Iklan

Sabtu, 10 Agustus 2024

PAPUA, TANAH BELIMPAHKAN SUSU DAN MADU

 Catatan Perjalanan

Patrisius Dua Witin, CP



Tulisan ini merupakan sebuah refleksi singkat setelah sebulan menjelajahi tanah Keerom, Jayapura, Abepura, Sentani, Kota Raja, Mahadi, Entrop, Tanah Hitam, Holandia, Koya, Skow dan sekitarnya sekaligus melintasi Jembatan Merah, Danau Sentani dan  Gor Lukas Enembe yang menjadi ikon kebanggaan orang Papua. 

Siapapun dan orang manapun yang telah menginjakkan kakinya di tanah ini, mereka akan bangga dan  menyatakan dirinya “AKU PAPUA”. Kebangggaan ini sebagai ungkapan terdalam ketika orang telah menyatu dengan alam, menghirup kesegaran udara kota dan desa, menyatu dengan budayanya, menyatu dengan makanan khasnya “Papeda dan kua ikan segar, petatas, keladi, bete, dan lain-lain”.  Di tanah ini, kita akan menikmati ikan Mujair terbesar dari danau Sentani, tikus tanah, kanguru, dan lain-lain. Kisah kisah ini hanya berkisar di lingkaran kota. Ketika anda bergerak sedikit ke dalam seperti Wamena, Timika, Merauke, Yawaruf, Intan Jaya, Biak, Sorong, Nabire, Bovendigul, Asmat, dan lain-lain, anda akan dengan sendirinya menyatakan bahwa “TANAH PAPUA, TANAH BELIMPAHKAN SUSU DAN MADU”.

Oleh karena itu, kebanyakan orang, khususnya para pemilik modal dalam negeri dan terutama pemilik modal asing,  para pejabat negara sampai pada para kuliner bekerja keras menanamkan jasa-jasanya di tanah ini untuk memanen dan menikmati susu dan madu. Sulit untuk merekapitulasi barang-barang tambang terutama emas yang terpendam dalam tanah yang sampai hari menjadi gonjang ganjing perbincangan di kalangan elit dalam dan luar negeri bahwa siapa sesungguhnya sang pemilik kekayaan ini. Peristiwa perang, pembunuhan, pemberontakan KKB dan lain-lain mungkin saja  merupakan rentetan dari ketidakadilan akan penguasaan tanah yang berlimpahkan susu dan madu.

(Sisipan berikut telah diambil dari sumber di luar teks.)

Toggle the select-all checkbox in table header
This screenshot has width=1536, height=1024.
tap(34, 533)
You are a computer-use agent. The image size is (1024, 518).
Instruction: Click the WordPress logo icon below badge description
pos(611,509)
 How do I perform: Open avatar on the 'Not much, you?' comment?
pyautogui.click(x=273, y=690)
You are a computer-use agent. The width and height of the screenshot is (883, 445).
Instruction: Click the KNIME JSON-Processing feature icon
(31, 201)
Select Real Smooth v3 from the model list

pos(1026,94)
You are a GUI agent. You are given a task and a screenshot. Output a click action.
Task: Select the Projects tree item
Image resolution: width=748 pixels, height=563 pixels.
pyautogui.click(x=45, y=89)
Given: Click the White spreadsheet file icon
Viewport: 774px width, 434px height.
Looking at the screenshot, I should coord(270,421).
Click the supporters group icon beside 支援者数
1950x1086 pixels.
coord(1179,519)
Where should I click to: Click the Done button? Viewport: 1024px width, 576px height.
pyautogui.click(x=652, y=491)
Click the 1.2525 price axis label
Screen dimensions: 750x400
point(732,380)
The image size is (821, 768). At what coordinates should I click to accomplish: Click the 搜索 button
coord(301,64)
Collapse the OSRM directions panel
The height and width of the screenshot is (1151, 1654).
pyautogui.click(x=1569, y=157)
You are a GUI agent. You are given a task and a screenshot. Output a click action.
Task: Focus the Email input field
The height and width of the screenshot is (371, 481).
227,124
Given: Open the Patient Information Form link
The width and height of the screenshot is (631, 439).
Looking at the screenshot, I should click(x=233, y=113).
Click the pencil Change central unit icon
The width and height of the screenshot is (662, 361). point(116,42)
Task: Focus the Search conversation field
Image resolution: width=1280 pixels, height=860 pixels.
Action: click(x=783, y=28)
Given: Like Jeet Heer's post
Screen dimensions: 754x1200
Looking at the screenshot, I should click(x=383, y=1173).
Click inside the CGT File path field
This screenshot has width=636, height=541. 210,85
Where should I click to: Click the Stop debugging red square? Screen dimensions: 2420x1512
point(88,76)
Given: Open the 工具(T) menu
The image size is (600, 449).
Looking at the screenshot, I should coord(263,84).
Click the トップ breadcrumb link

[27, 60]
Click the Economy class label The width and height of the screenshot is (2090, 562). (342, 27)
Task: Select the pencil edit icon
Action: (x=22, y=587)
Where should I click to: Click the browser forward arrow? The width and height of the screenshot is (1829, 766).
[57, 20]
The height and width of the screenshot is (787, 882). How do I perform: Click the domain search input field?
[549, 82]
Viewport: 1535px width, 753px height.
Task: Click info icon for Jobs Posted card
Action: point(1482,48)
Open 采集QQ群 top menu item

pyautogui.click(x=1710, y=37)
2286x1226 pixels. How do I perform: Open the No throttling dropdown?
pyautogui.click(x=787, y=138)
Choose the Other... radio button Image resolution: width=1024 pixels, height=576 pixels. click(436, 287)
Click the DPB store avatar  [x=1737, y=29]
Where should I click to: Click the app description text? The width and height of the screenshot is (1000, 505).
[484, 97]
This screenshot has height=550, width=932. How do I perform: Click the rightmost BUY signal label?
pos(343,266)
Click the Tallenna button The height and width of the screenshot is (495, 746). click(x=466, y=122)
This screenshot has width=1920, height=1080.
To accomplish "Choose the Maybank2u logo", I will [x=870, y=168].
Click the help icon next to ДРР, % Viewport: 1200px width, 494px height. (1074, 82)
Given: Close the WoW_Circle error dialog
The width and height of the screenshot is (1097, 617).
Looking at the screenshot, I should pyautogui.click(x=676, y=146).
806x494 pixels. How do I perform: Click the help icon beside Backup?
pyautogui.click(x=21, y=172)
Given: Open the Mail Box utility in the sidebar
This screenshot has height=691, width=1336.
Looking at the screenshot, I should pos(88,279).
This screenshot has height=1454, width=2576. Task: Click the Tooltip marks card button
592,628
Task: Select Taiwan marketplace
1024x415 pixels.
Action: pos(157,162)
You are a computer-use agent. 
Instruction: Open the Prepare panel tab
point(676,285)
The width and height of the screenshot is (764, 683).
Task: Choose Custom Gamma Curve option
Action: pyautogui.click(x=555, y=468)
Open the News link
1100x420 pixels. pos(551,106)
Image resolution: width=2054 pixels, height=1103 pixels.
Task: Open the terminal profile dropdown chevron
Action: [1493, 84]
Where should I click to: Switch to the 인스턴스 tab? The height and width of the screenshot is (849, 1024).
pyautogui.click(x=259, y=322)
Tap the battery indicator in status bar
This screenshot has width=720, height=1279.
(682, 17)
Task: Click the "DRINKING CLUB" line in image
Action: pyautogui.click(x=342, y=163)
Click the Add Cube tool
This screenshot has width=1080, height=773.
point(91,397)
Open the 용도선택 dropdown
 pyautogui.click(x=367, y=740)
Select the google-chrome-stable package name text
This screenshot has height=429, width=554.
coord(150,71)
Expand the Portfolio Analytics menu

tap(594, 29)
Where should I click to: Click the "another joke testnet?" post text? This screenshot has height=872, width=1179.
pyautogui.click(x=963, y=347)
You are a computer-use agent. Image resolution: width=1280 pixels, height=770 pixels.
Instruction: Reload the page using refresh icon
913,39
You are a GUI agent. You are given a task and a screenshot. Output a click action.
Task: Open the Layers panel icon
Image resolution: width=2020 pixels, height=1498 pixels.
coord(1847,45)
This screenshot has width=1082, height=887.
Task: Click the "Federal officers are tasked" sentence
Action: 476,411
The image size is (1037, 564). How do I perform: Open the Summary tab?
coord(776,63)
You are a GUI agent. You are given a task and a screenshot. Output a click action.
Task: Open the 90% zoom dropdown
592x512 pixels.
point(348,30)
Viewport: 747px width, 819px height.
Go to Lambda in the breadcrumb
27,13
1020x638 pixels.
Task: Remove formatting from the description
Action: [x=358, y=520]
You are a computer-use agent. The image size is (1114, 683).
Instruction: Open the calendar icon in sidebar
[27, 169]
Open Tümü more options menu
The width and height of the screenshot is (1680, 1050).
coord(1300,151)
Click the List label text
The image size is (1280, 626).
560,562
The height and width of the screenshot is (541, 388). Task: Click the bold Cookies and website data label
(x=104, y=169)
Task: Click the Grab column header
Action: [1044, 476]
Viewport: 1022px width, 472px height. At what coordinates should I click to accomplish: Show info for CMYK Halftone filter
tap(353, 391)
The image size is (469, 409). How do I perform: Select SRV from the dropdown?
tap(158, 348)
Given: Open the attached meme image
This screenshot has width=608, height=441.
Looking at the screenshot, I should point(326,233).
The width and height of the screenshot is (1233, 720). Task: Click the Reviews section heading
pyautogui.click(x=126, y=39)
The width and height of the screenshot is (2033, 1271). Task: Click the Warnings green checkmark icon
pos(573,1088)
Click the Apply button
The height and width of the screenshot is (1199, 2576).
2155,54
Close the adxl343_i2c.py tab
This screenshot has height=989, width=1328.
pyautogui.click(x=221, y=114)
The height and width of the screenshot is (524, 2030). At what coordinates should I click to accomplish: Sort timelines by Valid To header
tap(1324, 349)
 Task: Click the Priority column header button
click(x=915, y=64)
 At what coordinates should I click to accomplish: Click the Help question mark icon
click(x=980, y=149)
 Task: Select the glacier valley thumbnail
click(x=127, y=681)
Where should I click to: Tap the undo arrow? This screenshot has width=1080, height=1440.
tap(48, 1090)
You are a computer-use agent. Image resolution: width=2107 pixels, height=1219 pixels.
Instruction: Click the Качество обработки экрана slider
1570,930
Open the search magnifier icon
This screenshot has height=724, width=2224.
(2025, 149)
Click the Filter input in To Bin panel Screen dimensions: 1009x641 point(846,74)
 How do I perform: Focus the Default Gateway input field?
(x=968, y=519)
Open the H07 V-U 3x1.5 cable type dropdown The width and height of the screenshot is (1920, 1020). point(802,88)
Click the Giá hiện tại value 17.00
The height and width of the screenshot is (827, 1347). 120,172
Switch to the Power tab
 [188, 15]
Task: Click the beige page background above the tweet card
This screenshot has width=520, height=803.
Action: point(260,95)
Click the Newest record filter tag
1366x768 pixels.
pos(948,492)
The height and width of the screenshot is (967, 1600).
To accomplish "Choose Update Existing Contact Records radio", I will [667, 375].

Barangkali kita kembali pada akar dari semua perintiwa ini bahwa  satu-satunya sang pemilik tanah ini adalah “TUHAN” sebagai sang pencipta. Dan yang kedua adalah “Orang Papua” yang telah lahir, tumbuh dan berkembang di tanah ini. Mereka adalah sang pemilik warisan alam, budaya, adat istiadat, dan biarkanlah mereka menjadi dirinya sendiri seperti  semulah yang dikehendaki oleh Tuhan.